In Rabbi Telushkin’s “Biblical Literacy,” he credits Rabbi Eliach (“just a wonderful person”) for developing “my ability to study the Bible and other Jewish texts in the original.” Rabbi Eliach “has a masterful ability to illuminate with fresh insights the biblical texts that I and others might have read a dozen times.”

Leon Wieseltier, The New Republic’s literary editor and a Flatbush graduate [full disclosure: he is the brother of Thea Wieseltier, The Jewish Week’s director of strategic projects and also a Flatbush grad], e-mails, “Rabbi Eliach is the most enlightened Jewish believer I have ever known. He taught me tolerance, and spiritual curiosity, and exegetical imagination, and the love of the Hebrew language; and his example of religious reason has had a lasting influence upon my own path. If ever I have had a rabbi, as the tradition instructs one to have a rabbi, it has been him. If there were more teachers and thinkers like him, the Orthodox world, the Jewish world, would be a more decent and more competent and more stimulating place. I stand gratefully on his shoulders.”

In his Upper East Side apartment, Rabbi Eliach offers a guest a plate of fruit. “When my mother would offer a guest food, she’d say, “Here, make a bracha [blessing].” More than 80 years later, he gently says the same.

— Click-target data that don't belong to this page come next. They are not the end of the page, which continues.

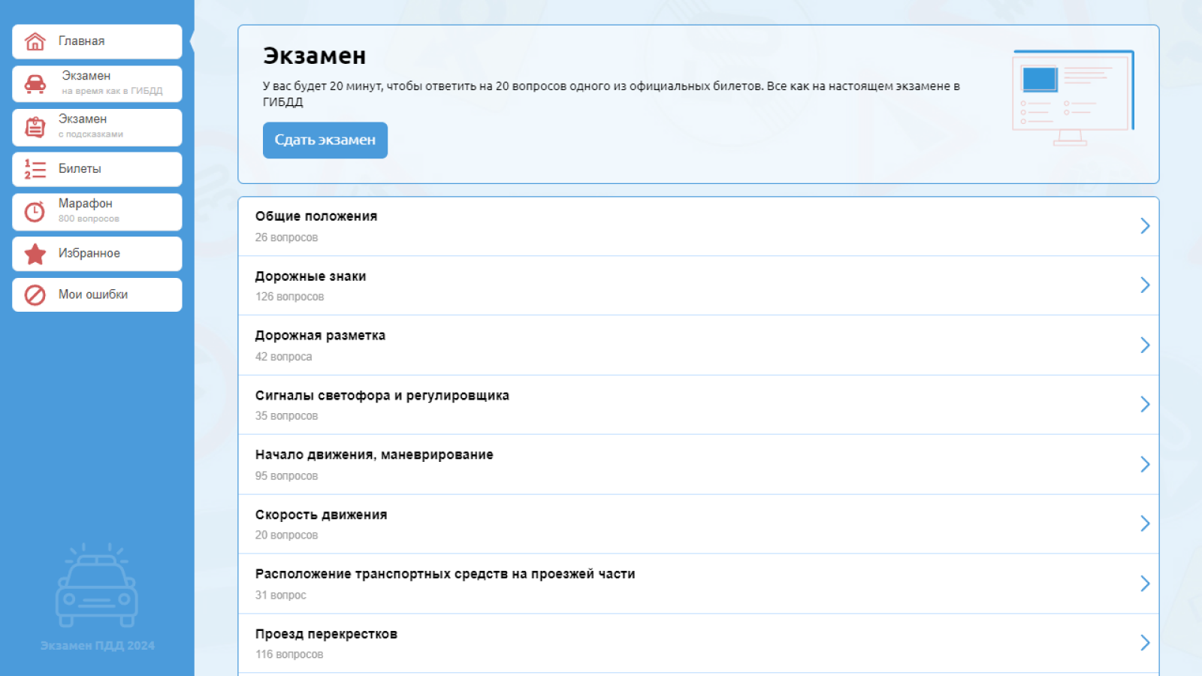Click the prohibition icon for Мои ошибки
Screen dimensions: 1202x676
pos(33,294)
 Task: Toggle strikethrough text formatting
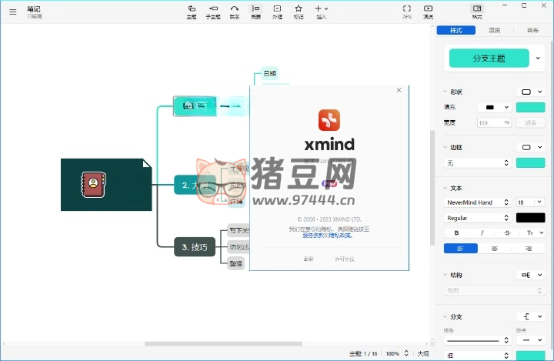pyautogui.click(x=506, y=232)
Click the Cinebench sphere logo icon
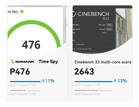Screen dimensions: 139x107 point(74,14)
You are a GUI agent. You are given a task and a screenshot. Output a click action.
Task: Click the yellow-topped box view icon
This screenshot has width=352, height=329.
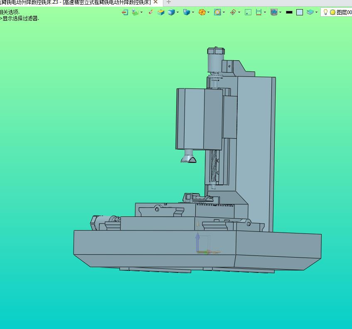coord(161,12)
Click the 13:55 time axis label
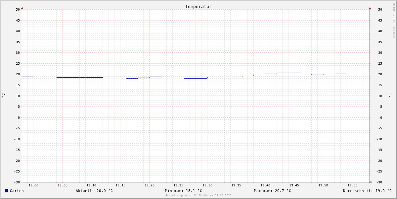 pyautogui.click(x=352, y=185)
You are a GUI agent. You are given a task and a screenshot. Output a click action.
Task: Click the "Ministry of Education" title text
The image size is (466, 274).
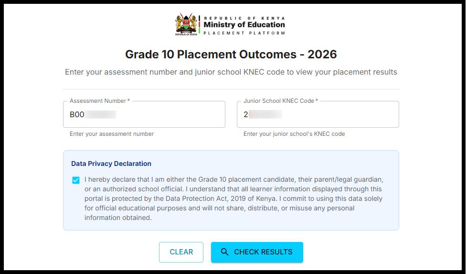[244, 25]
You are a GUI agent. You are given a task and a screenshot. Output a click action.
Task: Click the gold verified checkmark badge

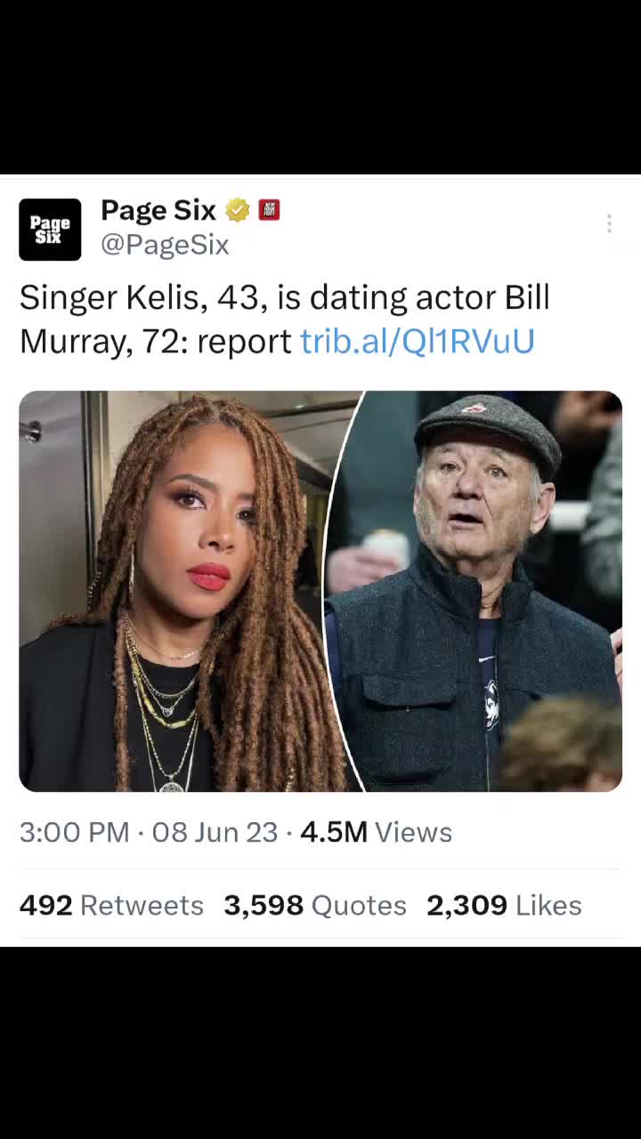point(237,211)
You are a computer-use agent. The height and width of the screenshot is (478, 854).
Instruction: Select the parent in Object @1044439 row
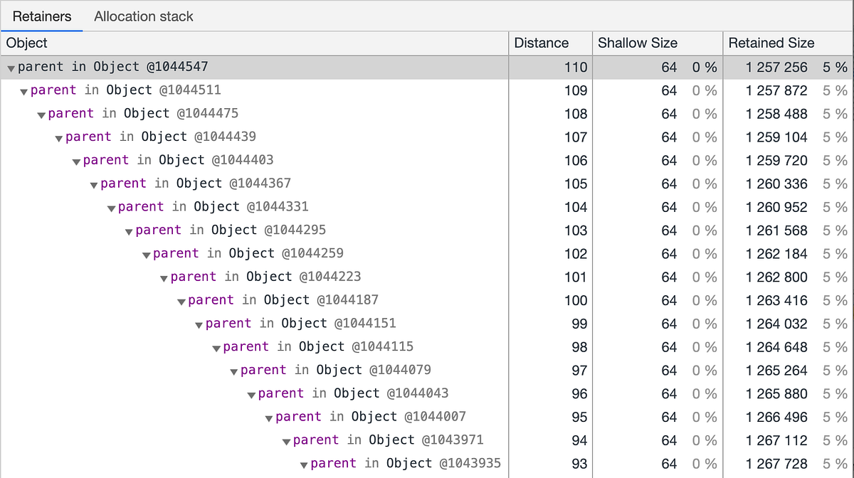pyautogui.click(x=161, y=137)
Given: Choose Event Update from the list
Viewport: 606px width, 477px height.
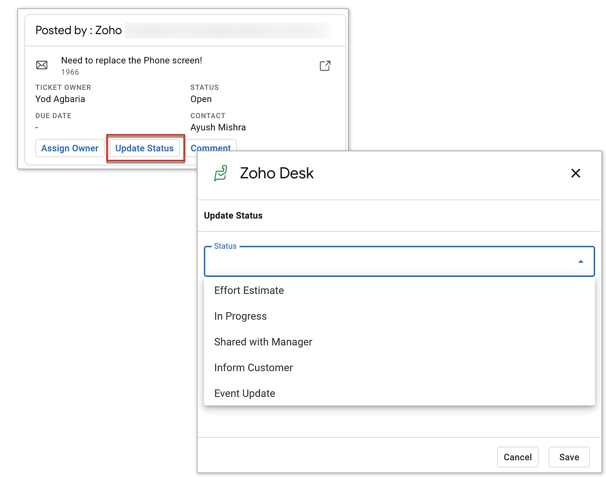Looking at the screenshot, I should 244,393.
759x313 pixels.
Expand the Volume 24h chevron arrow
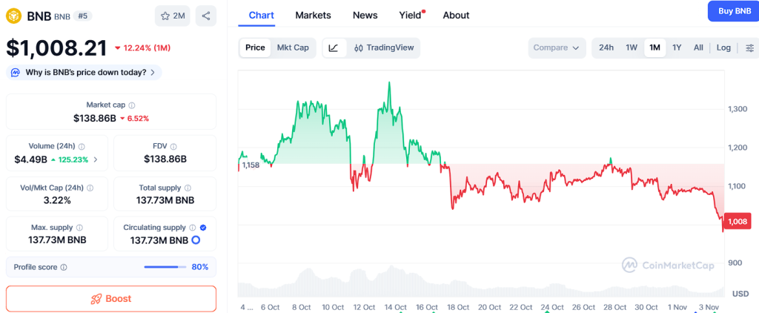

Ordained at the Hevron Yeshiva in 1943, “I was with Bnei Akiva when we heard a group was coming, Yaldei Tehran [the children from Tehran], they were called,” actually some 800 Jewish children from Poland who were transported through Tehran to the Yishuv, the pre-State Jewish community. “They had no parents, no family. I volunteered to help.” Before rabbinical school he had been in a teacher’s college, “and it was there, with Yaldei Tehran, I decided that what I really wanted to do: teach.”

While teaching in Kfar Batya, another youth village, he fell in love with Yaffa, one of the older students and a Lithuanian refugee. Yaffa Eliach, of course, would go on to become famous in her own right, a pivotal Holocaust scholar, innovating the use of survivor testimony. Now ailing, “she was a brilliant student, brilliant,” her husband remembers. “We spoke about Tanach,” the Hebrew Bible, he says, and then he starts to laugh. “We were a different generation,” he says.

In 1953, Joel Braverman, founder of the Yeshivah of Flatbush, was in Israel, saw Rabbi Eliach teaching a class, and recruited him for Flatbush, if only for a year or two, which turned into almost 60. It’s only fitting that he’ll be celebrating his 90th birthday at the yeshiva next week.

A new year, a new school year, begins.